Variational fit (ADVI) - initialisation

I would like to understand if (and how) I can specify the initial “guess”/parameters when computing posterior approximations via ADVI.

Consider the example of a simple linear regression below,

def generate_data(num_samples: int) -> pd.DataFrame:
    rng = np.random.default_rng(seed=42)
    beta = 1.0
    sigma = 10.0
    x = rng.normal(loc=0.0, scale=1.0, size=num_samples)
    y = beta * x + sigma * rng.normal(size=num_samples)
    return pd.DataFrame({"x": x, "y": y})


def make_model(frame: pd.DataFrame) -> pm.Model:
    with pm.Model() as model:
        # Data
        x = pm.Data("x", frame["x"])
        y = pm.Data("y", frame["y"])

        # Prior
        beta = pm.Normal("beta", sigma=10.0)
        sigma = pm.HalfNormal("sigma", sigma=20.0)

        # Linear model
        mu = beta * x

        # Likelihood
        pm.Normal("y_obs", mu=mu, sigma=sigma, observed=y)
    return model

if __name__ == "__main__":
    num_samples = 10_000
    frame = generate_data(num_samples=num_samples)

    model = make_model(frame)
    with model:
        advi = pm.ADVI()
        tracker = Tracker(
            mean=advi.approx.mean.eval,
            std=advi.approx.std.eval
        )
        t0 = time.time()
        approx = pm.fit(
            n=1_000_000,
            method=advi,
            callbacks=[
                CheckParametersConvergence(diff="relative", tolerance=1e-3),
                CheckParametersConvergence(diff="absolute", tolerance=1e-3),
                tracker
            ]
        )
        t = time.time() - t0
        print(f"Time for fit is {t:.3f}s.")

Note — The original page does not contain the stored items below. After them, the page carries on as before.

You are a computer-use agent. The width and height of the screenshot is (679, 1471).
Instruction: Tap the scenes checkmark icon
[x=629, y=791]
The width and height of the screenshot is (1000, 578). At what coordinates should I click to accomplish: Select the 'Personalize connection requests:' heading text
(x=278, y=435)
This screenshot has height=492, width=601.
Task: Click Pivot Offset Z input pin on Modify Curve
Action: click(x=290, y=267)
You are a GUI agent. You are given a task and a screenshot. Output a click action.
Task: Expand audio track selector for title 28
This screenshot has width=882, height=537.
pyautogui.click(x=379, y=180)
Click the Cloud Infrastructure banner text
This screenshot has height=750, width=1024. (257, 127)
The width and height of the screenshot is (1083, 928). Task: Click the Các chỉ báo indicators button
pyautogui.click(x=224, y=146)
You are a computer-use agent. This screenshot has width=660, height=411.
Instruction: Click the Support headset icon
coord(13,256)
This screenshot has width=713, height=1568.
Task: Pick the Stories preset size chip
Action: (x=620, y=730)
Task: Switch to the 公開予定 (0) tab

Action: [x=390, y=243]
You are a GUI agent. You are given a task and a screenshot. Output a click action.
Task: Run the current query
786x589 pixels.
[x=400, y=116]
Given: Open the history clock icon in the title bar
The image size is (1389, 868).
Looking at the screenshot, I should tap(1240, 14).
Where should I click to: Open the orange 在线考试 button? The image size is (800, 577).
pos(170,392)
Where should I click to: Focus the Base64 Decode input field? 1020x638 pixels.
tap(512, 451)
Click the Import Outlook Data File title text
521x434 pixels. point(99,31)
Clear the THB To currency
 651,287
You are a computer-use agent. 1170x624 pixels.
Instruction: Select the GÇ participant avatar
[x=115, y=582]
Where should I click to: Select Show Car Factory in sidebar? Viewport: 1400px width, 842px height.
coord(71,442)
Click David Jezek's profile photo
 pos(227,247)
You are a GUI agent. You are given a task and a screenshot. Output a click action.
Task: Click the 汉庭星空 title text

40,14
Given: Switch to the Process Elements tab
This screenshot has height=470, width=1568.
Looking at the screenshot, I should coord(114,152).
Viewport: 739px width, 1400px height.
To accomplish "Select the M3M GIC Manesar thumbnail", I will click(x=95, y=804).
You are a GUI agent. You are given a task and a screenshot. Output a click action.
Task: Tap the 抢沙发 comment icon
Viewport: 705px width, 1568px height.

The method fit has two optional parameters start and start_sigma, both of which expect a dictionary in order to initialise the fit. I would like to understand how I should set those dictionaries for the above models, i.e, what are the keys for the two dictionaries.

In the end I would like to implement a kind of “updating” scheme, e.g. fit the model “until convergence” for a number of data points, then get new samples and “re-fit” using the final parameters from the previous fit as the initial guess for the next fit.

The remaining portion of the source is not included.